== Supplied data

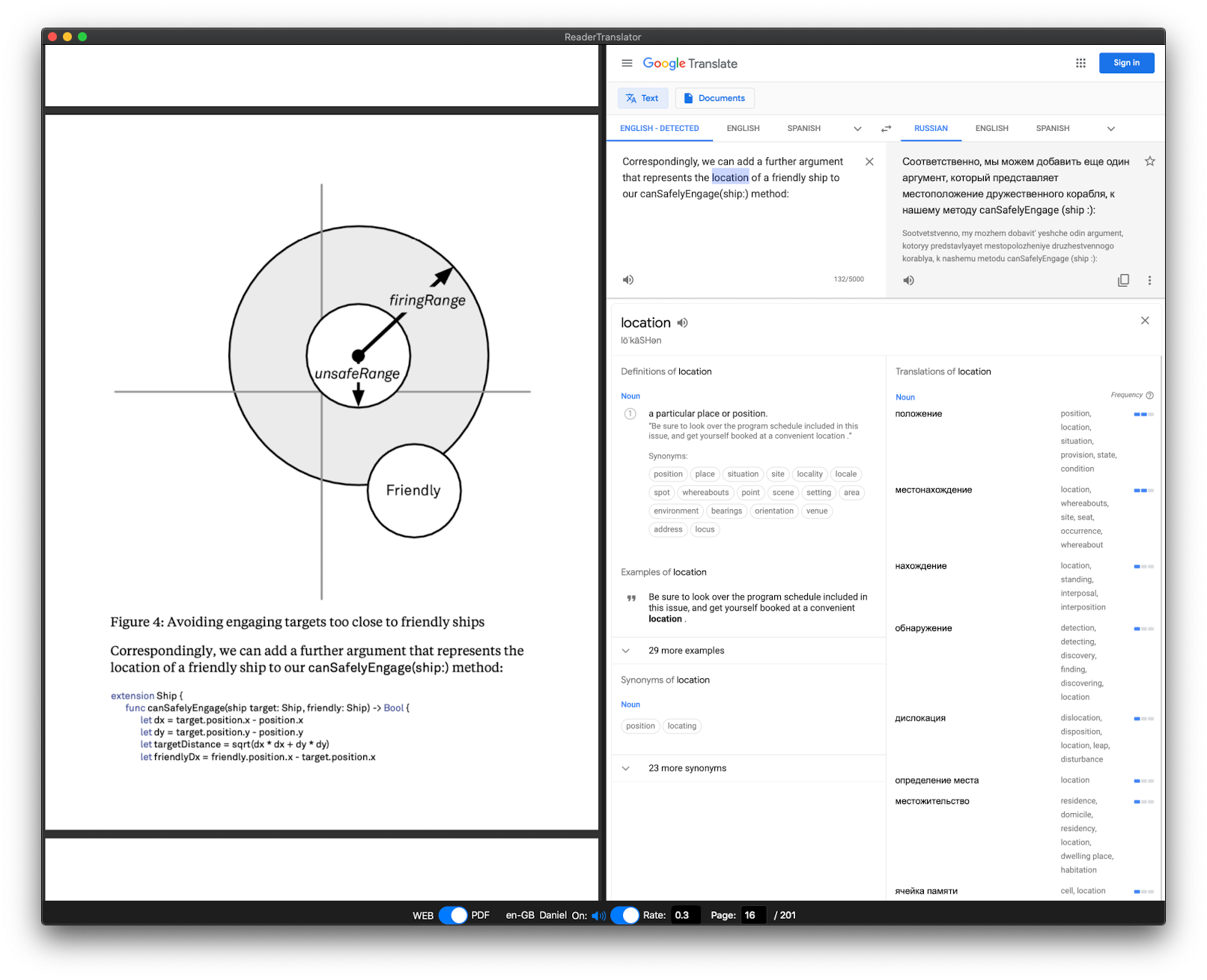This screenshot has width=1207, height=980.
Task: Open the translation more options menu
Action: click(x=1149, y=281)
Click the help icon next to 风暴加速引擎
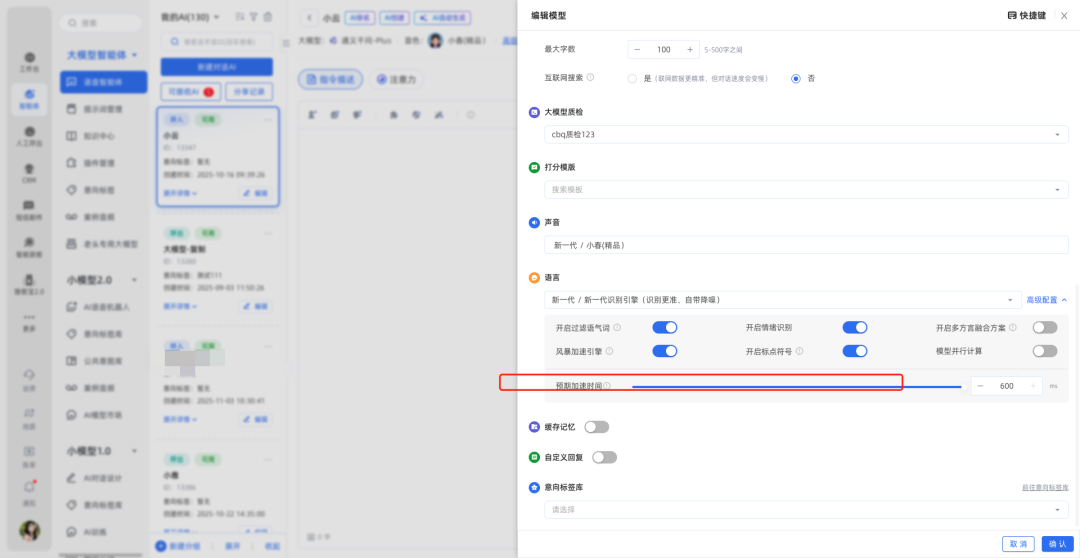 tap(610, 352)
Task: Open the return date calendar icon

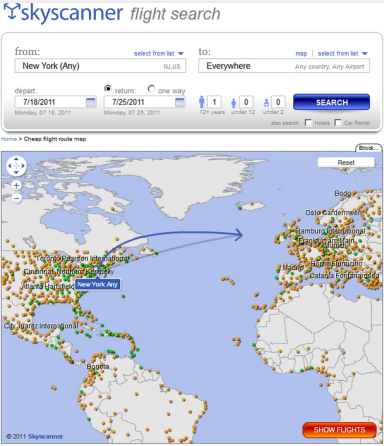Action: tap(180, 102)
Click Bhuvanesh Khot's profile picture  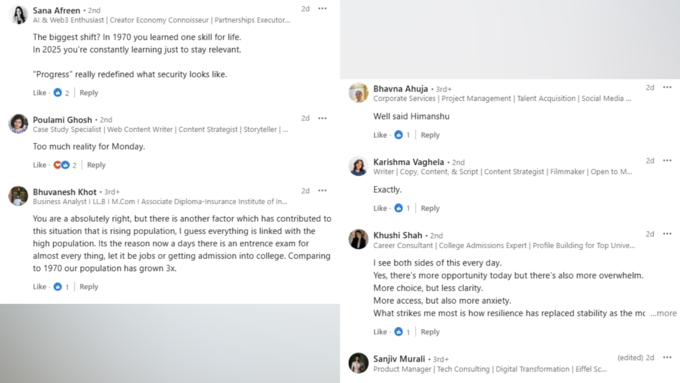[x=18, y=196]
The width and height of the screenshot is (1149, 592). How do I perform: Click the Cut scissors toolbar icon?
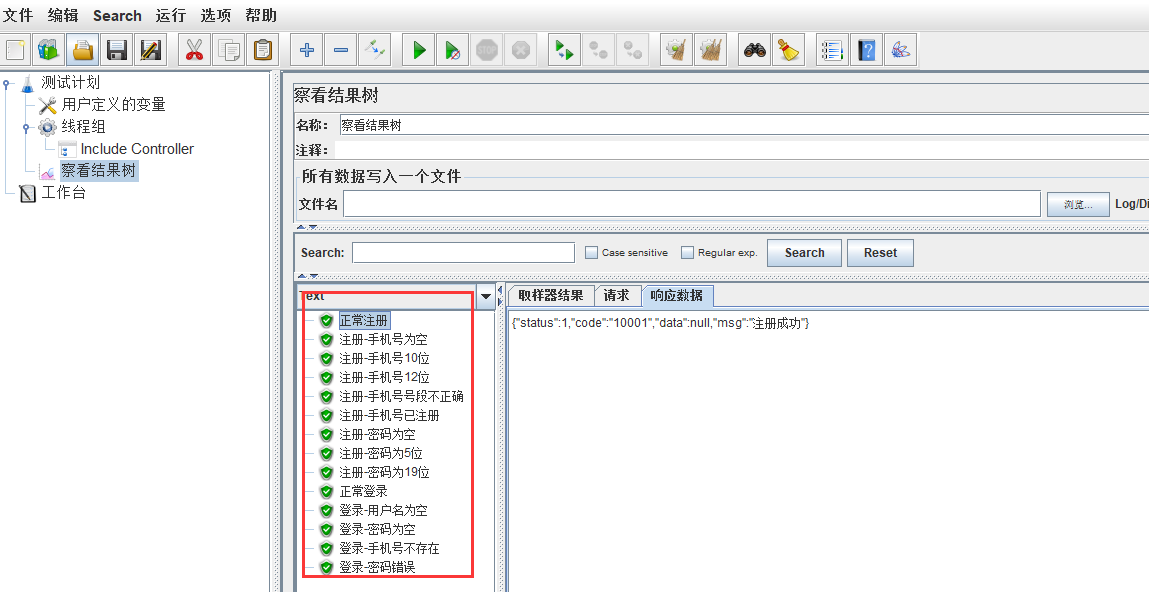[194, 49]
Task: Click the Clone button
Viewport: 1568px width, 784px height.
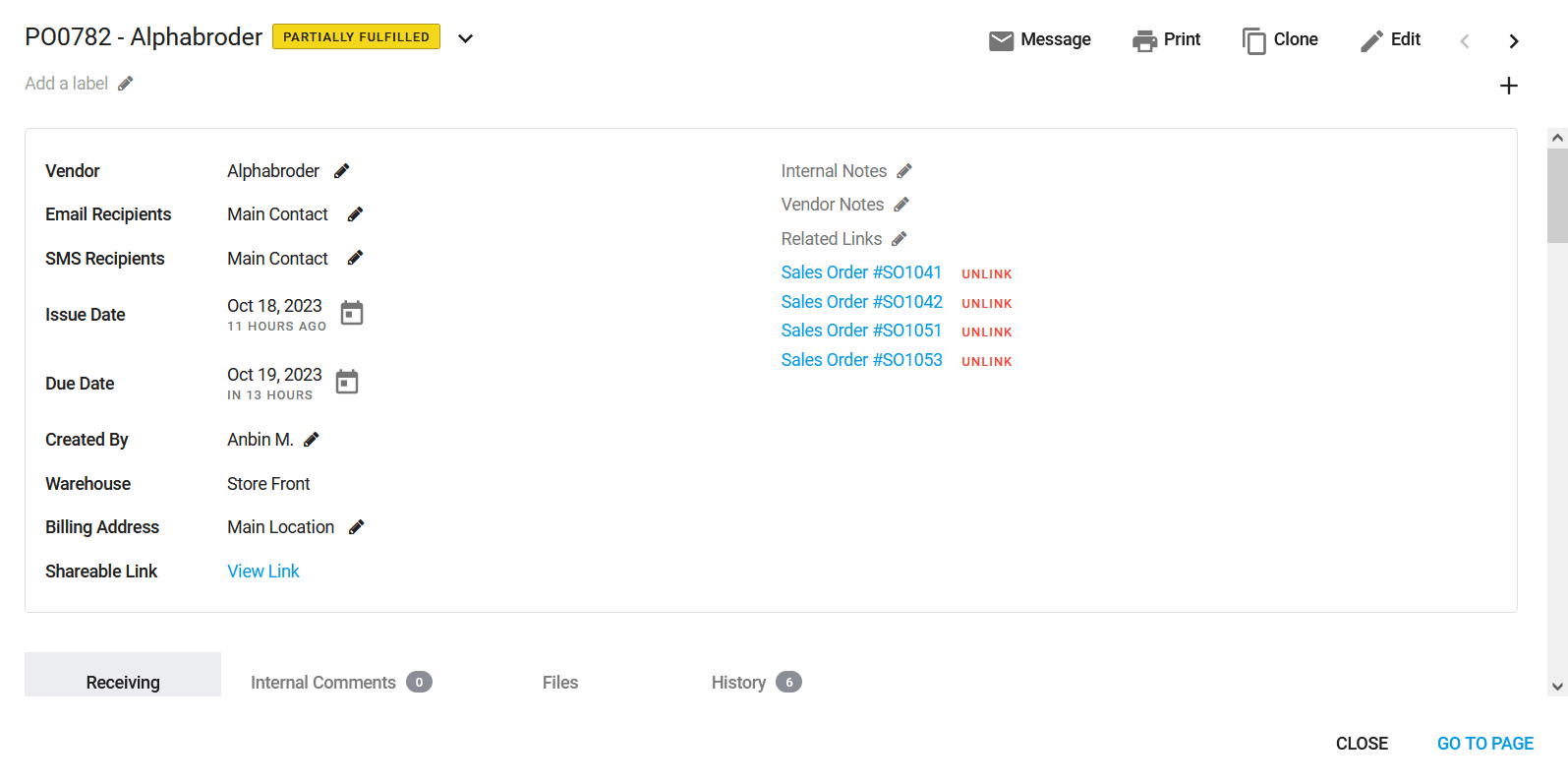Action: tap(1280, 39)
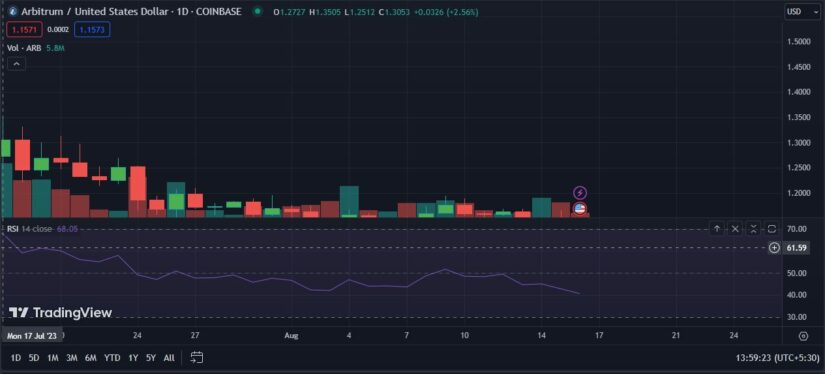Viewport: 825px width, 374px height.
Task: Select the YTD time range tab
Action: [112, 358]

====

Work request:
Pick up at the line that holds "The width and" and restate each line, word for word, through the last line of the entries. Include both end lines but none of the pictures.

Answer area:
The width and height of the screenshot is (1149, 592). How do I perform: Click the Cut scissors toolbar icon?
[194, 49]
Task: Click the Clone button
Viewport: 1568px width, 784px height.
Action: tap(1280, 39)
Viewport: 825px width, 374px height.
Task: Select the YTD time range tab
Action: [112, 358]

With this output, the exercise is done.